Tak terasa satu jam berlalu. Tubuh kami sudah bermandikan peluh. Selain berhenti di pos untuk mengumpulkan sisa-sisa tenaga, kami juga berhenti di mana saja yang kami kehendaki. Membasahi kerongkongan di tengah udara yang mulai dingin. Saya membanyangkan betapa beruntungnya mereka di sini. Hidup di tengah udara yang kebersihannya sangat memukau serta gemericik air yang jernihnya pun membawa kedamaian.
Kelelahan selama tiga jam trekking seolah terbayar lunas begitu kami tiba di kampung adat itu. Apa yang selama ini kami lihat di sosial media terkonfirmasi secara nyata di depan mata. Panorama irama deretan sosok rumah adat dengan bayang-bayang kabut di belakangnya melukis suasana kampung yang begitu hidup. Beberapa aktivitas warga yang tampak saat itu sungguh menggambarkan denyut suasana khas sebuah kampung. Anak-anak yang berlarian di sekitar altar budaya, orang tua yang duduk di depan rumah, sementara anggota keluarga lain ada yang sedang memberi makan ternak mereka.

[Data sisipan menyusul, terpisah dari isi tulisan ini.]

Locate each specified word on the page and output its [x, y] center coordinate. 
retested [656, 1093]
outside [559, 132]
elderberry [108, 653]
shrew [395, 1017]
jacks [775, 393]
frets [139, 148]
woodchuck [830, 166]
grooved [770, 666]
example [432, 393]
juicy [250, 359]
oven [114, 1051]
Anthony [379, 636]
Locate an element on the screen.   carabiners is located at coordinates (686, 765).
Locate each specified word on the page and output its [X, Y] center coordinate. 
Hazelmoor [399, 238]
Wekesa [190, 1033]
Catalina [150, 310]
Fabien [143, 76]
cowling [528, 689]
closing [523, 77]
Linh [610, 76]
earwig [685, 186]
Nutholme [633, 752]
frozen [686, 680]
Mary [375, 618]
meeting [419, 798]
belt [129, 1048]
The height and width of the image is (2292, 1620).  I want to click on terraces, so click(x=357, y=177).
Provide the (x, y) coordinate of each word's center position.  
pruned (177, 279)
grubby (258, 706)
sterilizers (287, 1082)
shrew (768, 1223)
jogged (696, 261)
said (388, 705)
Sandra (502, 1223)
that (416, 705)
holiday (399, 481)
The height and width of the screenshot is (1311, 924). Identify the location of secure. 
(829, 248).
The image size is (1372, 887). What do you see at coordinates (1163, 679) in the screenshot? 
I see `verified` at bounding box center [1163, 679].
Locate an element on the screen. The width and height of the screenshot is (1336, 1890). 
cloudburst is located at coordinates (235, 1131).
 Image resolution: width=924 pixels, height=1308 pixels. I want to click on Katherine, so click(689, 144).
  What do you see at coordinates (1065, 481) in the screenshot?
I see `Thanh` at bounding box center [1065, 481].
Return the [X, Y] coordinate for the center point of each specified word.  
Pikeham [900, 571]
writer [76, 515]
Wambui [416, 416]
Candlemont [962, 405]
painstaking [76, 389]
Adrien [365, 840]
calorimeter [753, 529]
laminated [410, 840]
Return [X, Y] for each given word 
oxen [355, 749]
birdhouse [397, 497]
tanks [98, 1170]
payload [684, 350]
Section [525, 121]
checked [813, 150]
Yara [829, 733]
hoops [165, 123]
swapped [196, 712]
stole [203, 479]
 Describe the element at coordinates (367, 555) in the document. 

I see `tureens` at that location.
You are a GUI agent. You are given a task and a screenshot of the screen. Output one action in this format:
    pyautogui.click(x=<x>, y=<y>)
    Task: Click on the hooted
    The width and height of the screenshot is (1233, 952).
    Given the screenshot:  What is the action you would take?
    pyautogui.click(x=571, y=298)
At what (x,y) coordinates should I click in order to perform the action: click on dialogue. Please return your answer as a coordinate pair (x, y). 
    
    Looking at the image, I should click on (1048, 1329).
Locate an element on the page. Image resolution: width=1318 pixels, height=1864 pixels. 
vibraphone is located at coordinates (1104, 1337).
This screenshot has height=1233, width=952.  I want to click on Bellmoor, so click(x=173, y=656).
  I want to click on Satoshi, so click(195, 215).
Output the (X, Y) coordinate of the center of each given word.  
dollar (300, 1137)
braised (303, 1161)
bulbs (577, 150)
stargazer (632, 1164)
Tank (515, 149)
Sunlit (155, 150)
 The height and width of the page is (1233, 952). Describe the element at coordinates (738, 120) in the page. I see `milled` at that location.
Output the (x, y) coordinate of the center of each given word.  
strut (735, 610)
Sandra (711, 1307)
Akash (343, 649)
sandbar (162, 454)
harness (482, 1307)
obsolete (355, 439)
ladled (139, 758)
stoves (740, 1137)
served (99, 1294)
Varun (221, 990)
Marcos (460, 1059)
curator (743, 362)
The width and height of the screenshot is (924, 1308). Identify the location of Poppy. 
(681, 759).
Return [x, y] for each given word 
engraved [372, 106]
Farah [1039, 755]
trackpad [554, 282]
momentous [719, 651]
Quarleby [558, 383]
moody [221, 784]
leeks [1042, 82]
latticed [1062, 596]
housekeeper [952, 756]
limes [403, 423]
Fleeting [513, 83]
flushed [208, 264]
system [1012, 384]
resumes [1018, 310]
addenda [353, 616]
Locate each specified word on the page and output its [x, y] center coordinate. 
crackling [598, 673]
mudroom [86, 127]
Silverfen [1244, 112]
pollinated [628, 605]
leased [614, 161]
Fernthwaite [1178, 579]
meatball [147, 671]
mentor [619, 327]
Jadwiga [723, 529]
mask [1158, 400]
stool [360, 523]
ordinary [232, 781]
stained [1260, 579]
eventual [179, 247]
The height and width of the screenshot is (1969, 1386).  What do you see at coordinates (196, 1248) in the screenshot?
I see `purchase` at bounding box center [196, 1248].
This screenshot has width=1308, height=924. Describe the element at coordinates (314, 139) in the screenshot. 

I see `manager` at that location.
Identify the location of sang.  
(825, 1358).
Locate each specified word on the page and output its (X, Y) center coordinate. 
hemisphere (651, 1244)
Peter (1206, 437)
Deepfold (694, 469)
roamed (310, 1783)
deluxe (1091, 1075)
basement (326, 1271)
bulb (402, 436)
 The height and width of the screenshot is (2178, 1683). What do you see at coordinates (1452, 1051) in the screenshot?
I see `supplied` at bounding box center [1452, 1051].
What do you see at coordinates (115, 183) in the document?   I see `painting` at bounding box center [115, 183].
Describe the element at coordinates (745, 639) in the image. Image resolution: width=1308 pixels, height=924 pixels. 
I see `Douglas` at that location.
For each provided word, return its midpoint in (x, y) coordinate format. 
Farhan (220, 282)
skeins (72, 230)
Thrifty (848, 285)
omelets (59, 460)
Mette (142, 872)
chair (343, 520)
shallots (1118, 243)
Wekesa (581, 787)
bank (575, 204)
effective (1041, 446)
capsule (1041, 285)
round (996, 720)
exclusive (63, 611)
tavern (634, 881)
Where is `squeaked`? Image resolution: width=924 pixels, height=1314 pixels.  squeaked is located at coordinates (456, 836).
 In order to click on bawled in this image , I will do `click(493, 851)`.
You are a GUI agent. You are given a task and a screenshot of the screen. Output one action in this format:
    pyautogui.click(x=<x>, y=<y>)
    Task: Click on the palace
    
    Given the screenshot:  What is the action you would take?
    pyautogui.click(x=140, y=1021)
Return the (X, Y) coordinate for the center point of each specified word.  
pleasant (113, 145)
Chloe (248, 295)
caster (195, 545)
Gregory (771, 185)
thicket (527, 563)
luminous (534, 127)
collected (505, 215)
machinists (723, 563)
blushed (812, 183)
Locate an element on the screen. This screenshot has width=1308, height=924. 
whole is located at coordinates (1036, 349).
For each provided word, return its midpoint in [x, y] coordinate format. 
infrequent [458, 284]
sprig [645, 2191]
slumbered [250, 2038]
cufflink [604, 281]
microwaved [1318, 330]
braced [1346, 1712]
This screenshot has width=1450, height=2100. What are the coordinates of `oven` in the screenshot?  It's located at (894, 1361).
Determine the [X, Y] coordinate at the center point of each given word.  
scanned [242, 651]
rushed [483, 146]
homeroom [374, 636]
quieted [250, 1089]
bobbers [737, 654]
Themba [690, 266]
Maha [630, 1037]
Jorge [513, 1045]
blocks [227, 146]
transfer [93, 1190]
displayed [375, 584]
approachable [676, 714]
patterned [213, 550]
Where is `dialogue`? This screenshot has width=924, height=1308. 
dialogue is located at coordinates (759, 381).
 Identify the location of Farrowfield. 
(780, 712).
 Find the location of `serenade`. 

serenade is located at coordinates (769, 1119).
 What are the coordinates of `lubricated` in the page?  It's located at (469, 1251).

Tujuh rumah adat itu menyambut kami dengan diam. Hari sudah mulai sore, sementara kabut dari kejauhan memperindah suasana hari itu. Barisan gunung-gunung yang mengelilingi kampung adat ini bermandikan kabut tadi. Hamparan rumput hijau dengan udara pegunungan yang sejuk. Ah, Waerebo menggoda tanpa ampun!
Setiap pengunjung di antar menuju rumah utama karena akan ada semacam prosesi adat setempat dalam rangka menyambut tamu. Untuk sementara seorang pemuda lokal menemani kami. Tak lama setelah berada di dalam rumah utama, sang ketua adat datang menemui kami, tamu-tamunya. Penampilannya sederhana. Sarung tenun, kemeja putih, dan ikat kelapa. Dia menasihati kami perihal apa yang boleh dan tak boleh dilakukan selama di situ. Informasinya kurang lebih sama dengan yang disampaikan Enjas dalam perjalanan tadi. Satu hal yang ditekankan, yaitu keberadaan altar budaya yang terletak di tengah kampung.
Agar kunjungan ke mari berjalan dengan baik, memang sudah seharusnya memperhatikan dengan serius aturan berkunjung dan keseriusan menghormati apapun yang diyakini oleh masyarakat setempat. Masih dari dalam rumah itu, saya melempar pandangan dari sudut ke sudut ruangan. Dari keterangan ketua adat, rumah ini terdiri dari lima lantai. Lantai pertama berfungsi sebagai tempat tinggal. Lantai kedua untuk menyimpan stok makanan dan peralatan rumah tangga. Lantai ketiga untuk menyimpan cadangan makanan jika sewaktu-waktu terjadi paceklik atau gagal panen. Lantai keempat untuk menyimpan benih untuk bercocok tanam. Dan lantai kelima dikhususkan untuk menyimpan sesajian ritual adat untuk leluhur saat pertama kali rumah adat ini didirikan.
Kesan alami terlihat kuat pada konstruksi rumah yang mereka tempati. Semua serba alami dengan memanfaatkan bahan-bahan yang ada di alam. Sebut saja kayu untuk tiang dan kerangka utama, tali rotan untuk menyatukan semua bahan. Bukan paku. Atapnya terbuat dari daun lontar yang ditutupi ijuk. Sungguh unik lagi hemat.